Não tratamos de interesse de um governo, afirma Dino em audiência sobre emendas


O ministro Flávio Dino, do Supremo Tribunal Federal (STF), negou, nesta sexta-feira, 27, que as decisões sobre as emendas parlamentares partam de interesses pessoais, ou de um único partido político ou mesmo de um governo. As declarações ocorreram em audiência pública que discute a obrigatoriedade do pagamento das emendas parlamentares de caráter impositivo.

“Lembro que as decisões até aqui tomadas nessas ações e também na ADPF 854 não foram decisões monocráticas, porque, às vezes, há essa desinformação, eu diria até uma desinformação agressiva, no sentido de que se cuida de uma vontade individual Todas as decisões que nós estamos aqui tratando foram do plenário no Supremo Tribunal Federal”, disse Dino.

O magistrado continuou: “É importante lembrar isso, porque nós estamos tratando de um tema que foi confirmado inicialmente sob a relatoria da ministra Rosa Weber, e depois, sob a minha própria relatoria.
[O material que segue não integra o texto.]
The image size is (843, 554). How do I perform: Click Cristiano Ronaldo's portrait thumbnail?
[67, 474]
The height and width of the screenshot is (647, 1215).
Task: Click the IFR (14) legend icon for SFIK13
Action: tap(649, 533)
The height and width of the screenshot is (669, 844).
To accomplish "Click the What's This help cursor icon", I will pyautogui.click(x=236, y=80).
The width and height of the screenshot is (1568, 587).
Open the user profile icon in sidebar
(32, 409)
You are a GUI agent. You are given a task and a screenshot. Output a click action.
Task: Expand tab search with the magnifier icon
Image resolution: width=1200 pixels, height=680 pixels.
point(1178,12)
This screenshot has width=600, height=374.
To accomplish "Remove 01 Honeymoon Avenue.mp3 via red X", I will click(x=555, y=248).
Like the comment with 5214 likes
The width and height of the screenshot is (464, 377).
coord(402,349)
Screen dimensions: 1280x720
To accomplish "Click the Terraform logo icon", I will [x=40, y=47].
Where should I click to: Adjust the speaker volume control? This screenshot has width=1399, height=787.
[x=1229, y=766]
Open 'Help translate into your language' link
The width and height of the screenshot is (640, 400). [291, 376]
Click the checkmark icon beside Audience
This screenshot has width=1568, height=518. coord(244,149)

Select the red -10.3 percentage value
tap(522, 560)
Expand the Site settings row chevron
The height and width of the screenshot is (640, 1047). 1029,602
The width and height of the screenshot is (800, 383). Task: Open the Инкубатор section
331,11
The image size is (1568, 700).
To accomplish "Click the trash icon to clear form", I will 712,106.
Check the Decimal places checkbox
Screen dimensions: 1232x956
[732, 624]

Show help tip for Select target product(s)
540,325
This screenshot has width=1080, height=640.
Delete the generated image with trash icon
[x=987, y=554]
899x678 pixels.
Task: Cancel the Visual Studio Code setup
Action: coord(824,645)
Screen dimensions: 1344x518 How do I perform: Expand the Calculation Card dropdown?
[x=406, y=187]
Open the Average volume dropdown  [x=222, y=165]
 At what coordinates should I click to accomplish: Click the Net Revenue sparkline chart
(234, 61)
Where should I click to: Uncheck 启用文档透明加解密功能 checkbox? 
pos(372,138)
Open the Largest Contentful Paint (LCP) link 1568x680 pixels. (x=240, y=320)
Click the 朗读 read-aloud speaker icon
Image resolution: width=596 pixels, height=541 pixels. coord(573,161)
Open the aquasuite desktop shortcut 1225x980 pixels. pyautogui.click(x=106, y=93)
E, no caso das decisões que eu proferi, sobre plano de trabalhos, prestação de contas e transparência, houve o referendo pelos 11 ministros do Supremo Tribunal Federal”.

Na ocasião, Dino salientou que os 11 ministros foram indicados por cinco presidentes da República diferentes. “Portanto, não se cuida aqui de tratar de interesse de um ou outro partido político, porque os 11 que votaram foram indicados por cinco presidentes da República diferentes. E todos esses presidentes conviveram com as emendas”.

O ministro disse ainda que o tema das emendas impositivas, em particular, perpassa os governos desde a gestão de Dilma Rousseff. “Nós não estamos tratando de um tema de interesse de um governo. Naturalmente, há interesses dos governos, os pretéritos e os futuros que virão, regidos por esta Constituição”, declarou.

O magistrado também defendeu também o “diálogo franco” para a harmonia entre os Três Poderes e disse que não trata de “inquéritos policiais” em relação às emendas.

A audiência é conduzida por Dino e terá participação dos presidentes da Câmara, Hugo Motta (Republicanos-PB), e do Senado, Davi Alcolumbre (União-AP), além de especialistas e representantes de órgãos públicos e da sociedade civil. A agenda prevê exposições até 17h.

O tema é discutido em ações ajuizadas pela Associação Brasileira de Jornalismo Investigativo (Abraji), pela Procuradoria-Geral da República (PGR) e pelo Psol. Os autores questionam se a obrigatoriedade de execução desses gastos é compatível com o princípio da separação dos Poderes, com o sistema presidencialista e com a responsabilidade fiscal.